Sejak ophaalbrug itu dibangun, maka lalin antara Kulon Kali dan Wetan Kali pun menjadi lancar. Arus perdagangan pun juga menjadi semakin lancar.
Seiring berjalannya waktu pun, gedung loji, rumah bandar dan kantor dagang tumbuh menjamur di Wetan dan Kulon Kali
Dengan bertambahnya waktu, kawasan ini pun menjadi semakin macet. Ini dikarenakan setiap ada kapal yang lewat, jembatan akan terangkat, membuat kendaraan harus menunggu lama.
Kereta lewat dengan gerbong panjang saja sudah mengomel apalagi kapal jaman dahulu yang tidak bisa cepat. Jelas akan butuh waktu lama, kemacetan kendaraan jelas terjadi.
Saat terangkat, jembatan ini berbunyi “kloneng…. Kloneng atau sirine yang memekakkan telinga, “grong…. Grong” yang menandakan kapal akan lewat, memberi tanda kendaraan untuk berhenti.
Karena lidah jawa susah menyebut kata Ophaalbrug atau Ferwerda Brug, maka diambillah kata “petekan” yang artinya dalam bahasa Jawa adalah ditekan. Seakan menegaskan kalau tombol ditekan, jembatan ini naik turun.
Selain itu, jalan di sekitar jembatan pun diberikan nama Jalan Petekan agar mempermudah penyebutan dan gampang untuk diingat.

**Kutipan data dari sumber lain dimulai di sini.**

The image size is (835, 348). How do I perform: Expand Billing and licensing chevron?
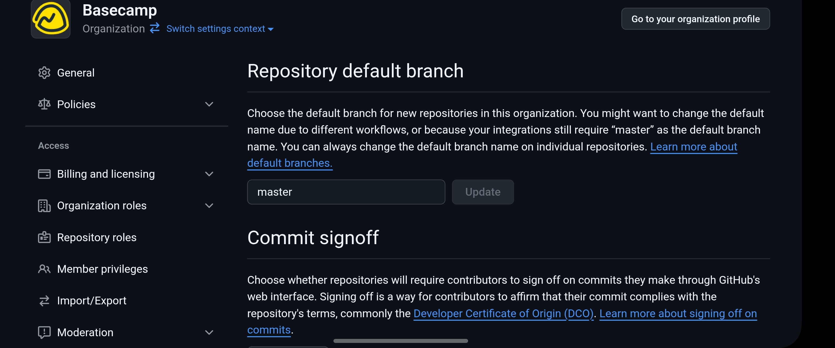pos(209,174)
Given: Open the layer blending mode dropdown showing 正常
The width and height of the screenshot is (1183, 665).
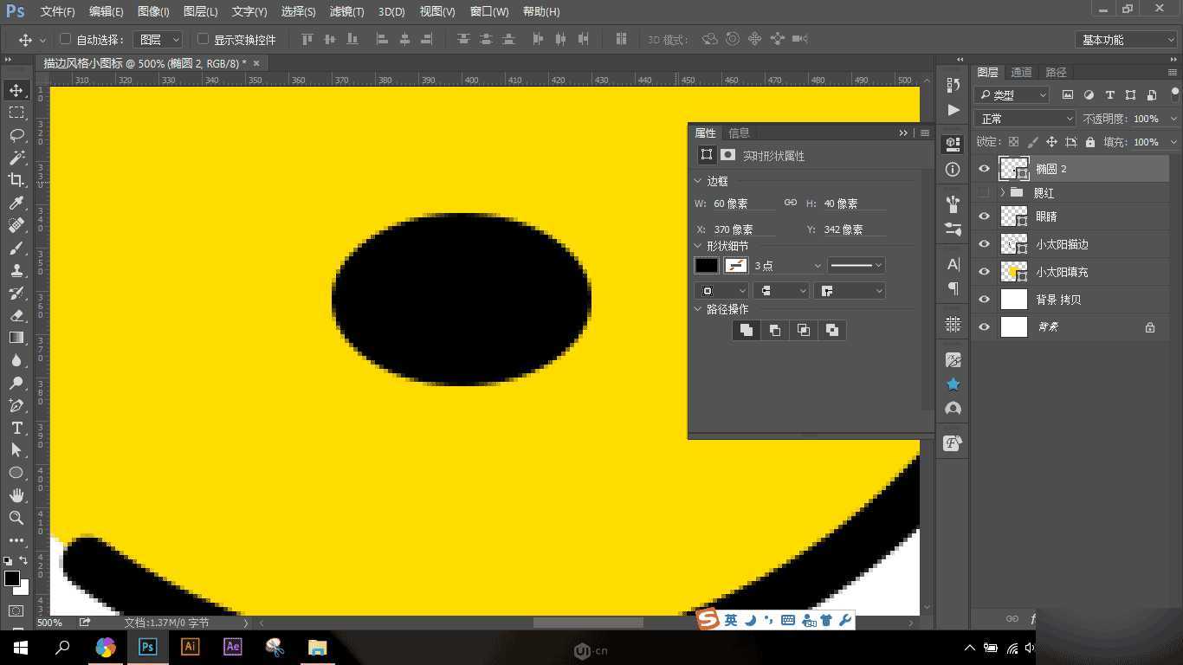Looking at the screenshot, I should pyautogui.click(x=1025, y=118).
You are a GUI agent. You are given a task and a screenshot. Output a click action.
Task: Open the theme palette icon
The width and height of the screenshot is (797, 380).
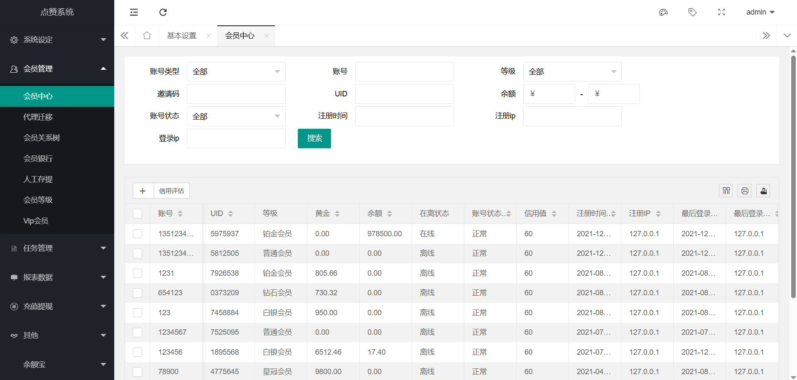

Dilansir dari laman Liputan 6, jembatan ini dijadikan sebagai cagar budaya berdasarkan Surat Keputusan Wali Kota Surabaya 188.45/004/402.1.04/1998 nomor urut 47 Dinas Kebudayaan dan Pariwisata Kota Surabaya Tahun 2008.
Jembatan Petekan dioperasikan menggunakan mesin yang terletak di dalam kedua tiang yang berukuran tebal. Mesin tersebut mempunyai dua roda gigi yang melekat pada tiang.
Dua roda gigi tersebut menggerakkan dua tuas yang berfungsi untuk menaikkan dan menurunkan jembatan konstruksi.
Namun Jembatan Petekan itu kini tidak digunakan lagi. Di kanan dan kiri sudah dibangun jembatan yang baru. Tidak bisa terangkat seperti Jembatan Petekan.